About a month ago, we released a new feature called Beacon to try to help people share information with their friends about things they do on the web,” Zuckerberg wrote on his blog. “We’ve made a lot of mistakes building this feature, but we’ve made even more with how we’ve handled them. We simply did a bad job with this release, and I apologize for it. While I am disappointed with our mistakes, we appreciate all the feedback we have received from our users. I’d like to discuss what we have learned and how we have improved Beacon.”

the problem with our initial approach of making it an opt-out system instead of opt-in was that if someone forgot to decline to share something, Beacon still went ahead and shared it with their friends. It took us too long after people started contacting us to change the product so that users had to explicitly approve what they wanted to share. Instead of acting quickly, we took too long to decide on the right solution. I’m not proud of the way we’ve handled this situation and I know we can do better.”

While it may sound better than the initial Beacon presentation, be advised that the problem still lies there, buried deep beneath withing the code. At first you may think that turning Beacon off completely means that the advertising scheme is out of your Facebook life. However,

If you select that you don’t want to share some Beacon actions or if you turn off Beacon, then Facebook won’t store those actions even when partners send them to Facebook.”

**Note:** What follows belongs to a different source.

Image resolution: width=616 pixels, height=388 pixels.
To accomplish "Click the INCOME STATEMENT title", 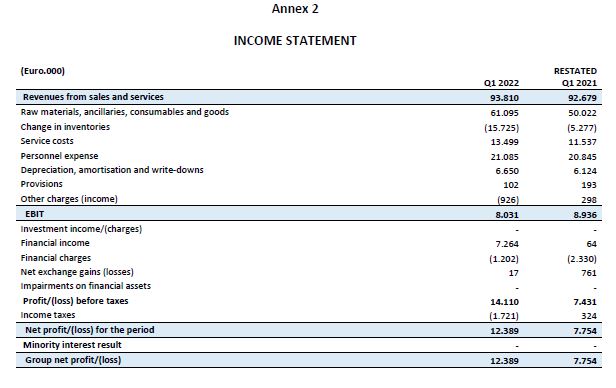I will pos(295,41).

Bottom line, you switch Beacon off, we continue to get data on you, whether you like it or not. We promise not to store it, but we’ll certainly make use of it if we can. From where I stand, this is a classical door-in-the-face technique. First you come up with an outrageous proposal you know very well it would be refused. Later on, you come up with an alternative and everyone is happy for not having to comply with the previous request.